Problem Areas Remain
Despite the successes, there remain a few issues of concern. The Final Rule allows the family office to serve key employees and their trusts. Unfortunately, the Final Rule significantly restricts the types of key employee trusts that may qualify. In order for the trusts to qualify, the key employee must have funded the trust (perhaps with a spouse) and retained power over all investment decisions with respect to the trust. This flies in the face of tax and estate planning goals that would require the key employee to relinquish such powers in order to gain the benefits for which such structures are established. In addition, the Final Rule’s treatment of involuntary transfers to non-family clients remains problematic. Although the Final Rule clarifies when such a transfer is deemed to occur, it still requires that any non-family client that receives an interest in an entity served by the family office must be expelled within one year or the family office will lose its exemption.

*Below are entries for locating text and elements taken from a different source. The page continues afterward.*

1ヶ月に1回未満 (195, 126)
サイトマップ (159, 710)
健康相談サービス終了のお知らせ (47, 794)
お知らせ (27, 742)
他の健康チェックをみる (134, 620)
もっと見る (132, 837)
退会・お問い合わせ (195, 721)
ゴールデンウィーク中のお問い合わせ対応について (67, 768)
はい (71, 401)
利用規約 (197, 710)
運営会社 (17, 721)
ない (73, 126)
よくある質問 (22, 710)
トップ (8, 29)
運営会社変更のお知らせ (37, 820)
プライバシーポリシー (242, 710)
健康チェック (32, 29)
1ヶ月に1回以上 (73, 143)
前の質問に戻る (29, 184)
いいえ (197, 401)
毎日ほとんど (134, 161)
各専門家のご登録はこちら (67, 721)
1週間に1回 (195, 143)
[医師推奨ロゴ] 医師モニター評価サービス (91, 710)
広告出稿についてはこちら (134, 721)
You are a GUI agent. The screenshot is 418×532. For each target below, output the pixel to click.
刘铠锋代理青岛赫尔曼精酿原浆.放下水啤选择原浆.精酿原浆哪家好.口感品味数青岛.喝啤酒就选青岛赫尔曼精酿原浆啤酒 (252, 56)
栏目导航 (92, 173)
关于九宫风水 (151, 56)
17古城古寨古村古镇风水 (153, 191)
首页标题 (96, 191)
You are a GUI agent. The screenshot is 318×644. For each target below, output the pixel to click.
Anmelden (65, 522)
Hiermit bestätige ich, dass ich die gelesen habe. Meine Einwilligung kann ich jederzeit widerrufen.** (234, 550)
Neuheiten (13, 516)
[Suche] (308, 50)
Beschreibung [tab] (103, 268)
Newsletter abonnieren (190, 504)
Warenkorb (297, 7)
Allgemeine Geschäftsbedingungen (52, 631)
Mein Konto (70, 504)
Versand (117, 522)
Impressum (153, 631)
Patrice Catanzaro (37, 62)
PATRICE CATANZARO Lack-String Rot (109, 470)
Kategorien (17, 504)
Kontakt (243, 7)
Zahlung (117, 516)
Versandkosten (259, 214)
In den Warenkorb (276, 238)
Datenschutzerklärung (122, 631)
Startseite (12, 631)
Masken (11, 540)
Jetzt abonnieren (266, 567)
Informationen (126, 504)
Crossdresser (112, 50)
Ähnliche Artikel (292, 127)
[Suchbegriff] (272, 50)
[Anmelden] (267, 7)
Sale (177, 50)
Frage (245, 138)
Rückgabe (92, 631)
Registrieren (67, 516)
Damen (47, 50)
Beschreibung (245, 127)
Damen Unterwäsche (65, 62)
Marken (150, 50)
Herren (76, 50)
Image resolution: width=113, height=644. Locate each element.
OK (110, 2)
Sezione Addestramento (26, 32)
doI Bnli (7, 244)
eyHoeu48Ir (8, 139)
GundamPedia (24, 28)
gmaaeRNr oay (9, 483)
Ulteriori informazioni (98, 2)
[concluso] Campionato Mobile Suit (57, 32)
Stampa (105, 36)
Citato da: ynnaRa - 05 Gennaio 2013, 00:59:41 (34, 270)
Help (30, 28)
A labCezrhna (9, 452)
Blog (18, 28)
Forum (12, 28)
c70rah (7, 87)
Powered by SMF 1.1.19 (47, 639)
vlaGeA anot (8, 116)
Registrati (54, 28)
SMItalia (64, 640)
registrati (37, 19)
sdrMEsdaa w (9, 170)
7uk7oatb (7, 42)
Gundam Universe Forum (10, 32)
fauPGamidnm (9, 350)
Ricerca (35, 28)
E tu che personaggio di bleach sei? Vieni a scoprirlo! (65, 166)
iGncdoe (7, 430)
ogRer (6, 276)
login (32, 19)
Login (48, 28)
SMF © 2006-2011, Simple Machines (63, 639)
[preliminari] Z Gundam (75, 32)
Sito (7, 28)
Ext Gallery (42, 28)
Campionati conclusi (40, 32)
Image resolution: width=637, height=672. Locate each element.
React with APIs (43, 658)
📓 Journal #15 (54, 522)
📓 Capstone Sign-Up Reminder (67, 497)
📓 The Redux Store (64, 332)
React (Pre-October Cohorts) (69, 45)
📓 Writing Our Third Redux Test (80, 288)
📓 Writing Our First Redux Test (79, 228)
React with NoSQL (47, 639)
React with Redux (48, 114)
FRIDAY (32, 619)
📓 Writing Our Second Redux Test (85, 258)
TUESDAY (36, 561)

Any family office that is currently relying on the Private Adviser Exemption and that will be unable to rely on the new family office exemption will have until March 30, 2012 to register with the SEC. Additionally, if the only issue that disqualifies a family office from relying on the exemption is having accepted donations to a charitable entity from non-family members, the family office will have until December 31, 2013 to take corrective action.
The Final Rule is a vast improvement and demonstrates that the SEC carefully considered and acted upon the comments it received on its original Proposed Rule. We expect that many family offices will now qualify for exemption without the need for a significant restructuring. However, as noted above, there are continuing areas that must be addressed, in particular if you have Key Employees participating in the family office structure who have established their own estate planning structures.
If you have not already done so, we encourage every family office to review its structure to determine if you meet the definition set forth in the SEC’s Final Rule. Some minor modifications may still be necessary. In addition, if you conduct your review now, you may be able to identify areas that can be addressed through a clarification provided by the SEC before the March 30, 2012 deadline for registration.